- [Required action]: Every entry must be copied word for word.

- [Raw data]:

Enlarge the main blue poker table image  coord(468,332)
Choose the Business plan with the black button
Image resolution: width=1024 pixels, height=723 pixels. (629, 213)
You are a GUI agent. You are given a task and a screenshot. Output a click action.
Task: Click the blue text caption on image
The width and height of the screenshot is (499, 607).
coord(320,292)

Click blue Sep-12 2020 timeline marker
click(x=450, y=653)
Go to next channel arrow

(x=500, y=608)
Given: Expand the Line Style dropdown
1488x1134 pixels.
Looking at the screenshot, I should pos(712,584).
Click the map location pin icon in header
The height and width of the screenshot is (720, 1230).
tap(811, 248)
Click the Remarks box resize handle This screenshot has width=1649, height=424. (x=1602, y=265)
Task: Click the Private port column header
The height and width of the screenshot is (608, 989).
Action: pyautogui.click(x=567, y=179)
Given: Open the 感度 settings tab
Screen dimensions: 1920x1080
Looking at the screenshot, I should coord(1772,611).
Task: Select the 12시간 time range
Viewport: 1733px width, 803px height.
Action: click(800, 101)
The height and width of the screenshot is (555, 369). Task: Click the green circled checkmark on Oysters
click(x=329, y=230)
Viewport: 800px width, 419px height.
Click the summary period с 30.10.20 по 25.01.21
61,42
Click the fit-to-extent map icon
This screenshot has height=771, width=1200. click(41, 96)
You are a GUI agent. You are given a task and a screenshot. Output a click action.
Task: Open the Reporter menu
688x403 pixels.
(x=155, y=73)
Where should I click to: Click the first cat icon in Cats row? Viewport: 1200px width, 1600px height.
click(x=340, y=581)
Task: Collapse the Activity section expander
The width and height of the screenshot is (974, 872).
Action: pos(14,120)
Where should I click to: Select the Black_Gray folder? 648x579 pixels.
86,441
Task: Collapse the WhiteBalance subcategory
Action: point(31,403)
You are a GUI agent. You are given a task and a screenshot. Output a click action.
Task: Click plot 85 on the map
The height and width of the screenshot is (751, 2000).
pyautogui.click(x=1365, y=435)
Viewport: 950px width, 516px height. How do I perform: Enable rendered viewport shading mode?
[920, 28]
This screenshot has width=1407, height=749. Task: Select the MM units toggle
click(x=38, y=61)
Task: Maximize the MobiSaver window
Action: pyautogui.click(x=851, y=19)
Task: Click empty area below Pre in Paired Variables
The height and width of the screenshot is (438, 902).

- [Result of the exercise]:
Enlarge the main blue poker table image  coord(468,332)
Choose the Business plan with the black button
Image resolution: width=1024 pixels, height=723 pixels. (629, 213)
You are a GUI agent. You are given a task and a screenshot. Output a click action.
Task: Click the blue text caption on image
The width and height of the screenshot is (499, 607).
coord(320,292)

Click blue Sep-12 2020 timeline marker
click(x=450, y=653)
Go to next channel arrow

(x=500, y=608)
Given: Expand the Line Style dropdown
1488x1134 pixels.
Looking at the screenshot, I should pos(712,584).
Click the map location pin icon in header
The height and width of the screenshot is (720, 1230).
tap(811, 248)
Click the Remarks box resize handle This screenshot has width=1649, height=424. (x=1602, y=265)
Task: Click the Private port column header
The height and width of the screenshot is (608, 989).
Action: pyautogui.click(x=567, y=179)
Given: Open the 感度 settings tab
Screen dimensions: 1920x1080
Looking at the screenshot, I should coord(1772,611).
Task: Select the 12시간 time range
Viewport: 1733px width, 803px height.
Action: click(800, 101)
The height and width of the screenshot is (555, 369). Task: Click the green circled checkmark on Oysters
click(x=329, y=230)
Viewport: 800px width, 419px height.
Click the summary period с 30.10.20 по 25.01.21
61,42
Click the fit-to-extent map icon
This screenshot has height=771, width=1200. click(41, 96)
You are a GUI agent. You are given a task and a screenshot. Output a click action.
Task: Open the Reporter menu
688x403 pixels.
(x=155, y=73)
Where should I click to: Click the first cat icon in Cats row? Viewport: 1200px width, 1600px height.
click(x=340, y=581)
Task: Collapse the Activity section expander
The width and height of the screenshot is (974, 872).
Action: pos(14,120)
Where should I click to: Select the Black_Gray folder? 648x579 pixels.
86,441
Task: Collapse the WhiteBalance subcategory
Action: point(31,403)
You are a GUI agent. You are given a task and a screenshot. Output a click action.
Task: Click plot 85 on the map
The height and width of the screenshot is (751, 2000).
pyautogui.click(x=1365, y=435)
Viewport: 950px width, 516px height. How do I perform: Enable rendered viewport shading mode?
[920, 28]
This screenshot has width=1407, height=749. Task: Select the MM units toggle
click(x=38, y=61)
Task: Maximize the MobiSaver window
Action: pyautogui.click(x=851, y=19)
Task: Click empty area below Pre in Paired Variables
The height and width of the screenshot is (438, 902).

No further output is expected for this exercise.